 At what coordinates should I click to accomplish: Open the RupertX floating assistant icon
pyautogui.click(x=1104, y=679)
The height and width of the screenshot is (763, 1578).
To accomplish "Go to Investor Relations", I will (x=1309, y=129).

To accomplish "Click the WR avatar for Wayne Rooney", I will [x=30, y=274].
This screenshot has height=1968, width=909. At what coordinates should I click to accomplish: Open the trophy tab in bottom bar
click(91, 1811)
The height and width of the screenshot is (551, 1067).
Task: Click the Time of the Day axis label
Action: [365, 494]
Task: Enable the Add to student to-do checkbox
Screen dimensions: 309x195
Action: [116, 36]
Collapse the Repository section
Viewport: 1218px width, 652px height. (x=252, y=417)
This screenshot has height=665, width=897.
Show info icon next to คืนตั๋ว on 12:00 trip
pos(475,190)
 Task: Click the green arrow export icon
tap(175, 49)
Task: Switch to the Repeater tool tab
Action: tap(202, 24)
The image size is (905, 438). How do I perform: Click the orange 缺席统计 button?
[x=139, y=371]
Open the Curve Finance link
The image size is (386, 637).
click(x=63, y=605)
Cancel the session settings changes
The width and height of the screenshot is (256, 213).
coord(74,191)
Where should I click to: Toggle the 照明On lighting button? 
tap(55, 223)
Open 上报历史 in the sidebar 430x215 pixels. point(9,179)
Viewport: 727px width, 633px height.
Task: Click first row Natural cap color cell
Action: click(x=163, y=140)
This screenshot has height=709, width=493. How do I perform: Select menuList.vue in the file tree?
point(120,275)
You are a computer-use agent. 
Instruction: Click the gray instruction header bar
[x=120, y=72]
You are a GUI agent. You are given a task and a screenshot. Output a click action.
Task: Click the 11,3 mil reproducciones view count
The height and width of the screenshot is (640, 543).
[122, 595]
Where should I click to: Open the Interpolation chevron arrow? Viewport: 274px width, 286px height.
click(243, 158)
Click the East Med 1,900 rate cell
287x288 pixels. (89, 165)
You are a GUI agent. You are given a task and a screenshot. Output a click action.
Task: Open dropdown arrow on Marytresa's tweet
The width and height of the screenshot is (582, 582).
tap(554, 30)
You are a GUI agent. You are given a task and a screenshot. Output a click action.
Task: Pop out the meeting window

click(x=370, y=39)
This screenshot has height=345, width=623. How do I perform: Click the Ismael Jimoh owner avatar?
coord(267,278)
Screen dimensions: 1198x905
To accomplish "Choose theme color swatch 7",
──────
## TASK BRIEF
Each line above where the word "will" occurs should be returned in full.

## YOUR SOLUTION
To accomplish "Go to Investor Relations", I will (x=1309, y=129).
To accomplish "Click the WR avatar for Wayne Rooney", I will [x=30, y=274].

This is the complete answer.